Volevo che i compagni comprendessero quali drammi, quali difficoltà, quali dolori possono nascondersi spesso dietro a scelte radicali, come quella di abbandonare la propria terra, i propri affetti, la propria casa e le proprie cose per andare in cerca di una vita più dignitosa, più sicura e più serena, nonostante tutto.
La nostra scuola accoglie alcuni alunni provenienti da paesi lontani (Africa, Sudamerica, Macedonia, Bielorussia, per citarne solo alcuni). Li vediamo arrivare spaesati, viviamo con loro il disagio di non sentirsi pienamente accettati, percepiamo la diffidenza dei compagni nei loro confronti e viviamo con loro le enormi difficoltà di comunicare con noi (almeno inizialmente) a causa delle diversità linguistiche.
Ci vogliono tempo e fatica prima che si arrivi a comprendersi. E certamente è molto più semplice per noi che per loro.
Qualcuno arriva qui che già parla l'italiano, ma la maggior parte no.
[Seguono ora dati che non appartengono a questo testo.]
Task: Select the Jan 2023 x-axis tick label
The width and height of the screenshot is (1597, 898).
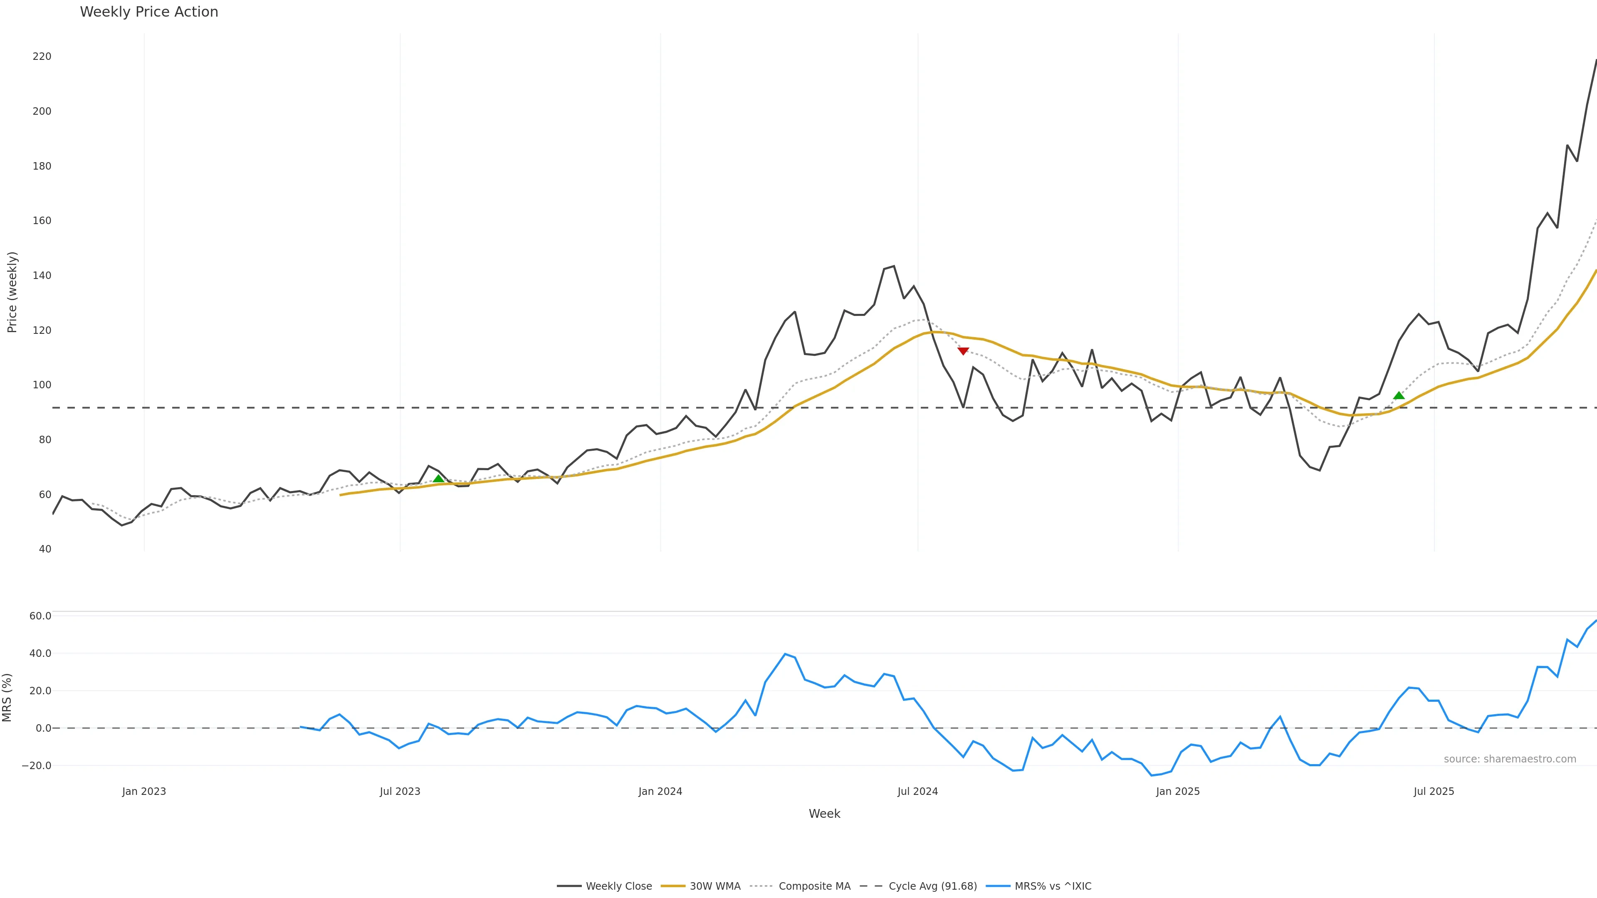Action: tap(144, 791)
E c'è chi non lo parla e nemmeno lo comprende.
Risulta complicato adeguarsi gli uni agli altri, ma è bene che ognuno abbia ben chiara una NORMA MORALE FONDAMENTALE, il primo mattone, per costruire una convivenza pacifica e tollerante: il RISPETTO DELL'ALTRO nella sua TOTALITA' e nella sua DIVERSITA'.
E ritengo che questo valga per ambo le parti: vale per me che ti ospito e vale per te che sei ospitato.
Estendendo il discorso a un ambito più vasto rispetto a quello scolastico, vale per tutti in ogni società che voglia dirsi CIVILE: io che ti ospito rispetto te, la tua cultura, le tue idee e non farò nulla per far sì che tu le rinneghi né per importi le mie; ma anche tu che sei mio ospite sei tenuto a rispettare me, le mie idee e la mia cultura e a non impormi le tue né pretendere che io rinneghi le mie.
Quindi, tornando al crocifisso da cui siamo partiti, personalmente non trovo giusto che il signor Smith, presidente dei musulmani d'Italia, pretenda che il crocifisso venga abolito dalle scuole e ci ponga in condizione di dover rinnegare noi stessi, la nostra civiltà e la nostra religione: non ne ha alcun diritto. Sarebbe come dire che il presidente dei cattolici di un paese islamico pretendesse di fare abolire i simboli di quella religione, perché gli danno fastidio. A nessun ospite, con un minimo di educazione, verrebbe in mente di chiedere al padrone di casa, che l'ha invitato a cena, di togliere dalla parete un quadro perché non gli garba. E' meglio, allora, non impegnarsi ad educare i nostri ragazzi all'uguaglianza, che alla fine sfocia nel trionfo della prepotenza, perché, infondo, NON E' VERO CHE SIAMO TUTTI UGUALI: SIAMO, invece, profondamente diversi gli uni dagli altri. Educhiamoli, piuttosto, alla TOLLERANZA della DIVERSITA' e forse avremo qualche speranza in più di costruire una società futura più pacifica.